WHAT TO PRODUCE: Please reproduce all entries word for word and omit their pictures.

Segment Start: DATA FOR THIS EXERCISE

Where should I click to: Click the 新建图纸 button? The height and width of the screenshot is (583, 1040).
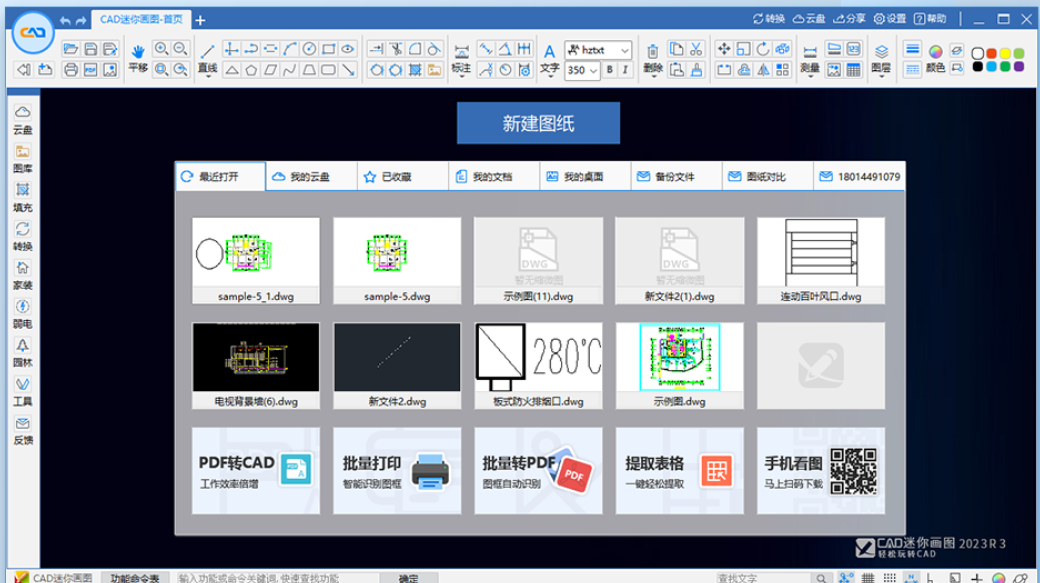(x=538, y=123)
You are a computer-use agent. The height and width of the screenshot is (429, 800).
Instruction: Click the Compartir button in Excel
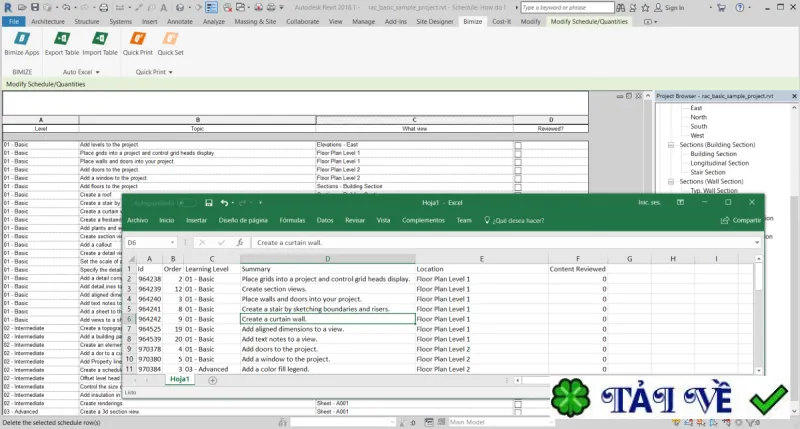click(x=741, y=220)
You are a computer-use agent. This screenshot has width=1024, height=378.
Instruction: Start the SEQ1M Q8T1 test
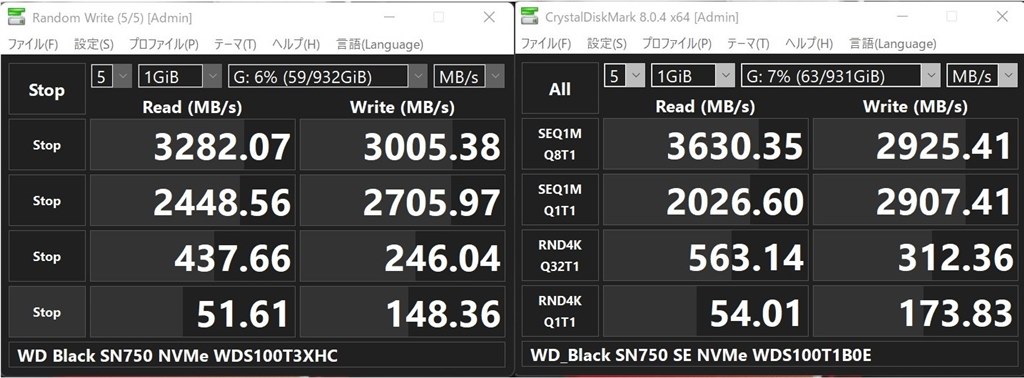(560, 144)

Segment End: DATA FOR THIS EXERCISE

RESPONSE AREA:
Where should I click to: Click the 新建图纸 button? The height and width of the screenshot is (583, 1040).
(x=538, y=123)
You are a computer-use agent. The height and width of the screenshot is (429, 800).
Instruction: Click the Compartir button in Excel
click(x=741, y=220)
You are a computer-use agent. This screenshot has width=1024, height=378.
Instruction: Start the SEQ1M Q8T1 test
(560, 144)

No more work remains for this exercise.